**Exercise details**
Transcribe the stretch of entries below from the line with "Honda Razor (205, 1866)" through the line with "Honda Factory Kit HRC 19 Style (448, 1540)", exactly and with both ends included; leave out all other lines.

**Provided records**
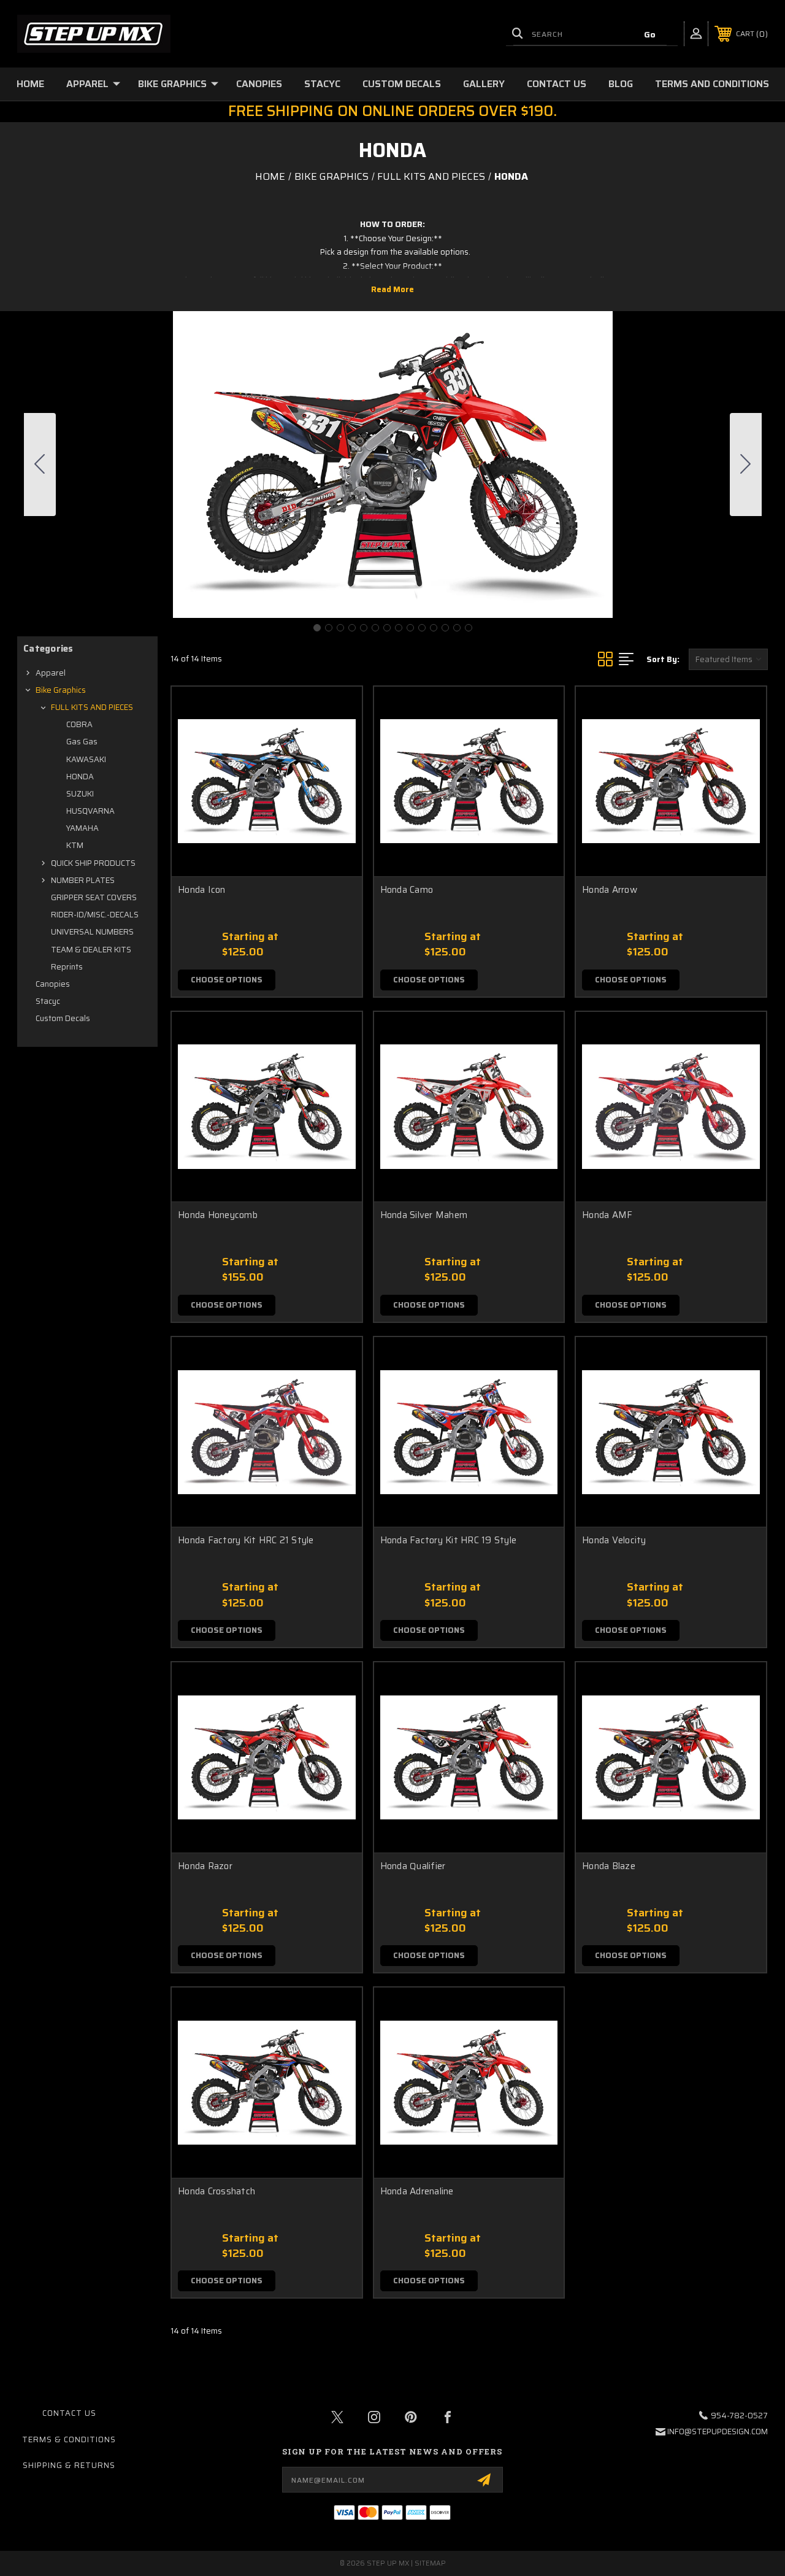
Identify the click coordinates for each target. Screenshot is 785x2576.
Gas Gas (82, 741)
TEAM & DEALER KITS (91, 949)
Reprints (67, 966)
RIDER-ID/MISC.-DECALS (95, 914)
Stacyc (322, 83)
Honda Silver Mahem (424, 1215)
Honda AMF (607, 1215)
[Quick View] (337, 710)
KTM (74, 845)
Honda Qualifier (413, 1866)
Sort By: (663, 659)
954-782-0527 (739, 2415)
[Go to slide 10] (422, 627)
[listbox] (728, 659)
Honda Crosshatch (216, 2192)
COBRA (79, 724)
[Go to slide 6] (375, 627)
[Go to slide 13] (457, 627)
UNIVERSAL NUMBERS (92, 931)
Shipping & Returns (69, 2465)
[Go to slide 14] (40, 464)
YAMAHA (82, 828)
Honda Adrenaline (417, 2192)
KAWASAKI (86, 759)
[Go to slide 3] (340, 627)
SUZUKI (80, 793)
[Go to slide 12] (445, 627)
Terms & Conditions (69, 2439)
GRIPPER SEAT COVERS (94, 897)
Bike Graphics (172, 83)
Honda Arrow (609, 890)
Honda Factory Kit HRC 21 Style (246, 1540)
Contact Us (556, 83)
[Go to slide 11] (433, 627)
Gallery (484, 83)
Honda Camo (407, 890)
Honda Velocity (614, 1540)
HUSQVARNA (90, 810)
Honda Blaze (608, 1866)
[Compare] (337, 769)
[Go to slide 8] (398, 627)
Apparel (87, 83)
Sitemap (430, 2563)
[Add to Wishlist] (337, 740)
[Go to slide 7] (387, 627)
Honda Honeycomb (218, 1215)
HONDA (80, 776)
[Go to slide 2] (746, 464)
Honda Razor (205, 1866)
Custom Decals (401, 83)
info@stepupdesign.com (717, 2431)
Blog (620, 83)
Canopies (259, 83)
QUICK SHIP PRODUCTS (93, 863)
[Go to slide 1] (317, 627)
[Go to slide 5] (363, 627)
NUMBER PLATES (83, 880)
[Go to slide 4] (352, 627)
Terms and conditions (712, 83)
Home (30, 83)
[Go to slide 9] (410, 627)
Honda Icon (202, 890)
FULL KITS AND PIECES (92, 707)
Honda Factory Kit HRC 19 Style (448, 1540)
--
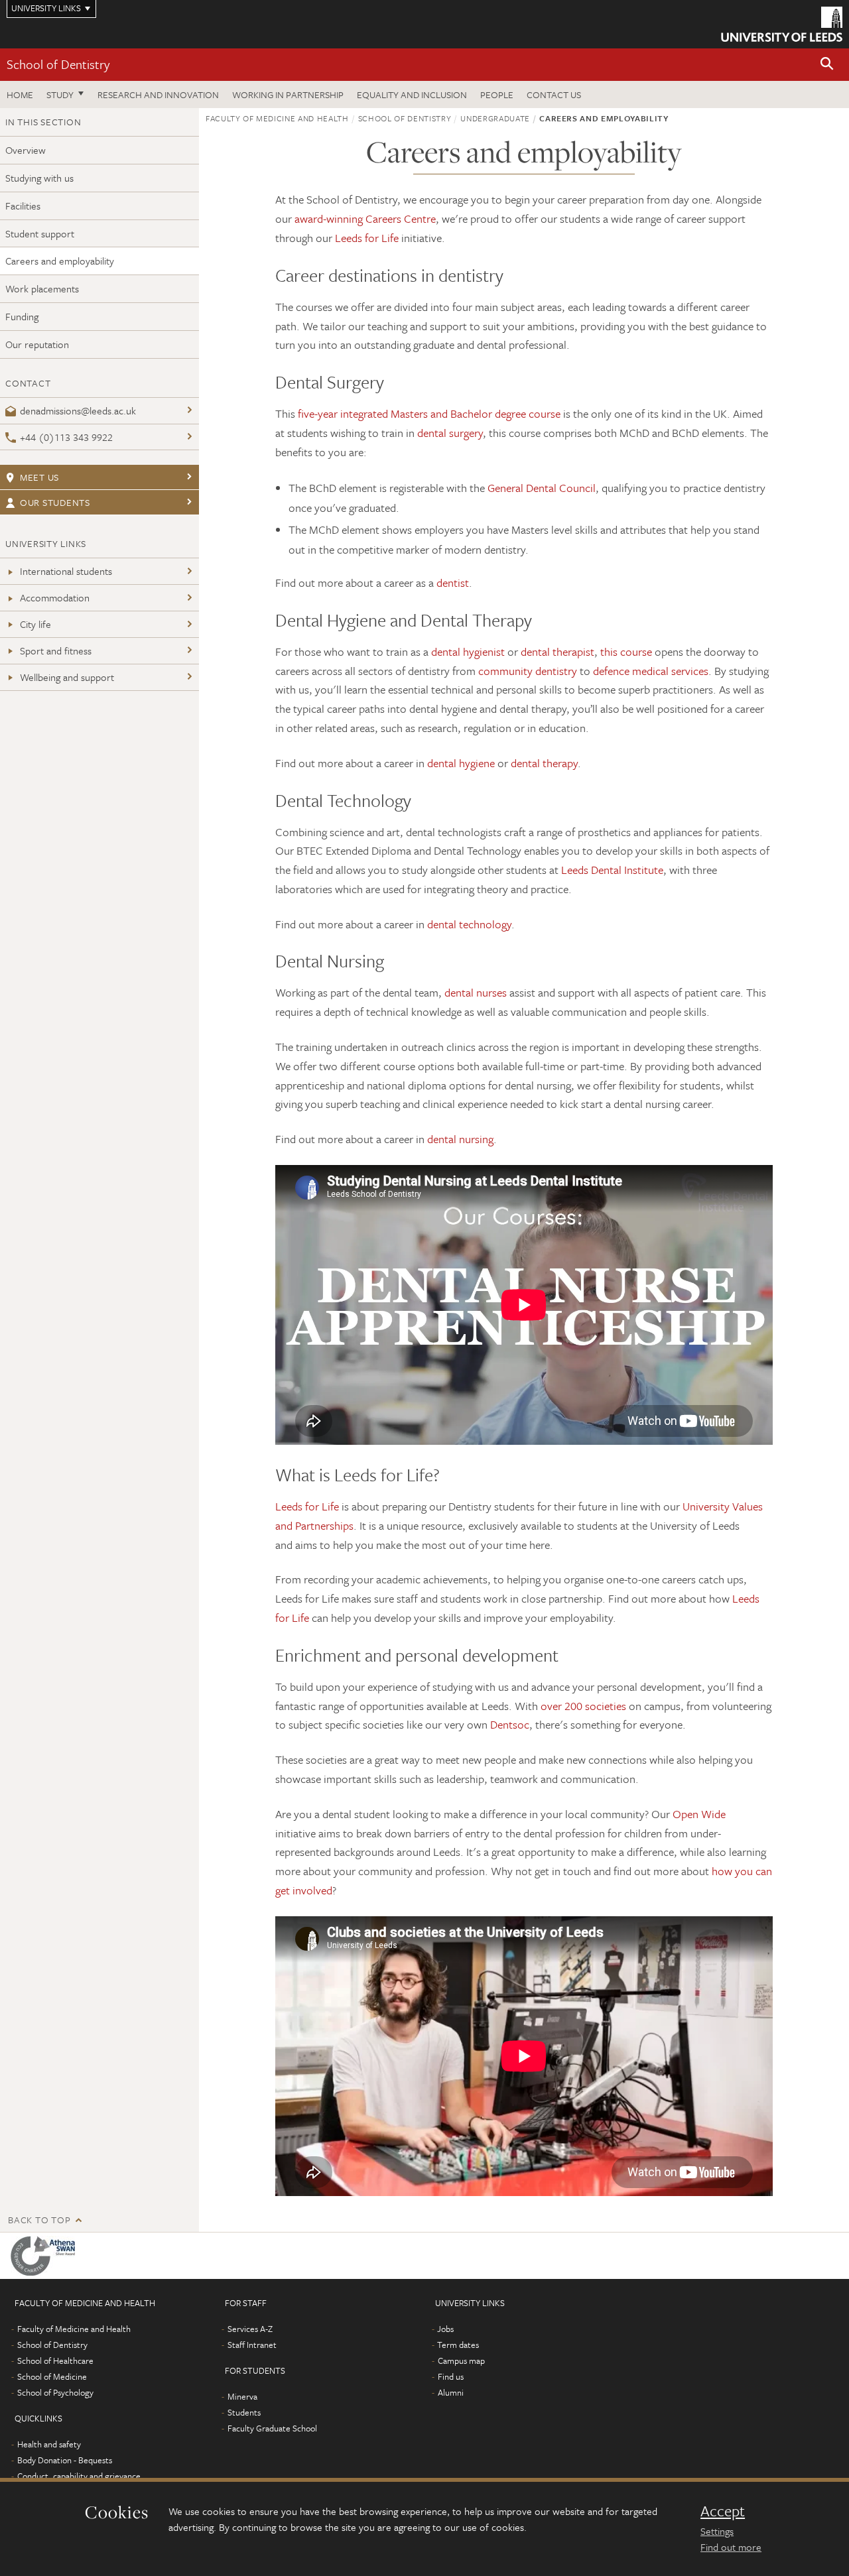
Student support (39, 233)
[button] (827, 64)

**Solved problem**
Honda Razor (205, 1866)
Custom Decals (401, 83)
info@stepupdesign.com (717, 2431)
Blog (620, 83)
Canopies (259, 83)
QUICK SHIP PRODUCTS (93, 863)
[Go to slide 1] (317, 627)
[Go to slide 5] (363, 627)
NUMBER PLATES (83, 880)
[Go to slide 4] (352, 627)
Terms and conditions (712, 83)
Home (30, 83)
[Go to slide 9] (410, 627)
Honda Icon (202, 890)
FULL KITS AND PIECES (92, 707)
Honda Factory Kit HRC 19 Style (448, 1540)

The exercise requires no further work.